> WHAT THE EXERCISE ASKS
Whenever a line in the listing contains "dialog", copy that line.

> EXERCISE DATA
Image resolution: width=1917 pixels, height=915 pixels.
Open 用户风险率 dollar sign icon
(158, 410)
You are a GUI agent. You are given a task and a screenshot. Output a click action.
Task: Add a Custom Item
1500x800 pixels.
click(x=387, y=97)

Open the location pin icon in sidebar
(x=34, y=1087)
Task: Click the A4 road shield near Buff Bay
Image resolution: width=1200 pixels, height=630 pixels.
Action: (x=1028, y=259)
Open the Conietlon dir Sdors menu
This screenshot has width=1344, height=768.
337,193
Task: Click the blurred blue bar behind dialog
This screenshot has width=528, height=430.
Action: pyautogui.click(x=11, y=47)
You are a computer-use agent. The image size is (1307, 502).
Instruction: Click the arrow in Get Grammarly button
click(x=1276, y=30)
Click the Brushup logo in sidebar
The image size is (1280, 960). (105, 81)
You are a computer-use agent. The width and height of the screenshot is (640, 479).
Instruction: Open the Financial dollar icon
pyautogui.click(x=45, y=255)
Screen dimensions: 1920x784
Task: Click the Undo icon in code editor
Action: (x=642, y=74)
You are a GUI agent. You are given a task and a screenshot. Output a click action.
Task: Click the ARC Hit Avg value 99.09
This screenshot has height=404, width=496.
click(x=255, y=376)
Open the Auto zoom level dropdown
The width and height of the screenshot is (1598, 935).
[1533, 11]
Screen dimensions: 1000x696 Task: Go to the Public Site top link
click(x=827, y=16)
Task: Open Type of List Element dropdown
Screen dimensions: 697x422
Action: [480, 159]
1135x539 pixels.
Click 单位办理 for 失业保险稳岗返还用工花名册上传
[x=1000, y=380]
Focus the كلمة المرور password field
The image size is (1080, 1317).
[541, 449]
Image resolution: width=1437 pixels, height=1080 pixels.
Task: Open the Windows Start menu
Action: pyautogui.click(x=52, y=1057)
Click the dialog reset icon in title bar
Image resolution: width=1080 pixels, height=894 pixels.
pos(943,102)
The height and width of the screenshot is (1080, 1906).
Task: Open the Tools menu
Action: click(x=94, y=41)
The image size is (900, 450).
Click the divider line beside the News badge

> SOLUTION TO THE PROBLEM
Task: Click the blurred blue bar behind dialog
Click the dialog reset icon in title bar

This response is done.